Então, eu lhe disse que, como esse é o dia mais triste para os cristãos, a Igreja mandava os fiéis pensarem no sofrimento de Jesus e também nos pedia para fazer jejum, ou seja, não comer nada. Outra vez ela torceu o nariz. “Mamãe, vou ficar com fome”, ela completou. Então falei que a Igreja achou que jejum era, mesmo, muito pesado, e aí ordenou a todos que não comessem pelo menos carne nesse dia.

“Eu não sou vegetariana”, ela completou.

Expliquei que, para ficar mais simples, a Igreja deixou todo mundo comer peixe. E que aí veio a tradição (“o que é tradição, mamãe?”) de se comer bacalhau na sexta feira santa. “Hummmm”, ela completou, lambendo os beiços, pois adora bacalhau. E eu dei graças ao Deus crucificado que ela não tem noção de preços, para que não viesse a pergunta que não quer calar e que eu, de forma alguma, saberia responder: por que logo bacalhau, um dos peixes mais caros, se esse não é um dia de festa e sim de luto?

Passei direto para a ressurreição, palavra que ela conhecia e para a qual conseguiu dar o significado (“quer dizer nascer de novo, né?”). Apenas pulei a parte do ‘terceiro dia’, que por mais que eu faça as contas sempre acho que o domingo vem dois dias depois da sexta – e não três. De qualquer forma, contei-lhe a história da tumba vazia e Jesus do lado de fora, lindo e luminoso, subindo aos céus. Ela prestou atenção, pois adora histórias com finais felizes.

Chegou a hora de fazer a associação com os ovos. Perguntei-lhe ingenuamente o por quê dos ovos, ao que ela respondeu: ora, para comer! Assim que meu filho parou de rir, continuei perguntando a ela: o que é um ovo? E ela, obviamente, respondeu: é uma coisa redonda e branca. Mas o que tem dentro?
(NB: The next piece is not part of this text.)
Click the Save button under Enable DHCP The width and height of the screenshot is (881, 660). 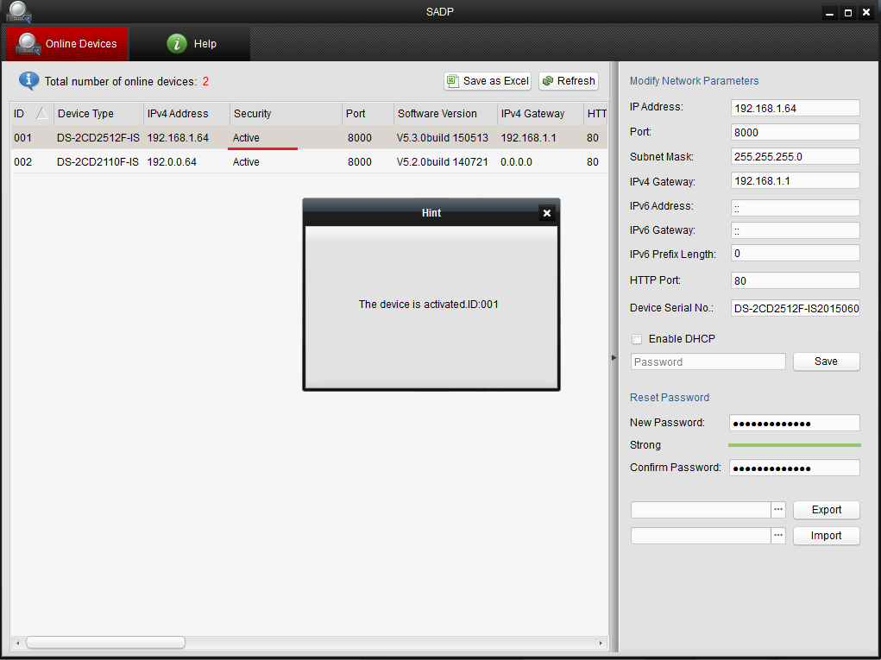tap(826, 361)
E de novo: gema! Meu filho às gargalhadas, e eu quase desistindo: havia-me esquecido de que ela não sabe o que são símbolos...

Enumerei vários bichinhos que nascem de ovos, do óbvio pintinho aos inusitados jacarezinhos, e assim ela entendeu (ou imagino que tenha entendido) que os ovos eram o símbolo da vida. Por isso se davam ovos na Páscoa. No princípio ovos de galinha coloridos com tinta, até evoluir para os ovos de chocolate, que...

A essa altura da conversa, ela já estava pensando em outra coisa, provavelmente no ovo em forma de coração (??) das Meninas Super Poderosas, que vai ganhar do pai. E sorriu de novo, pois a-do-ra chocolate.

Bem, eu tentei. Mas há certos simbolismos que, de tão complexos, acabam perdendo seu significado original. Acho que preferiria ter a visão simplificada de minha filha, para que não me sentisse culpada pelo bacalhau da sexta ou confusa com o chocolate do domingo.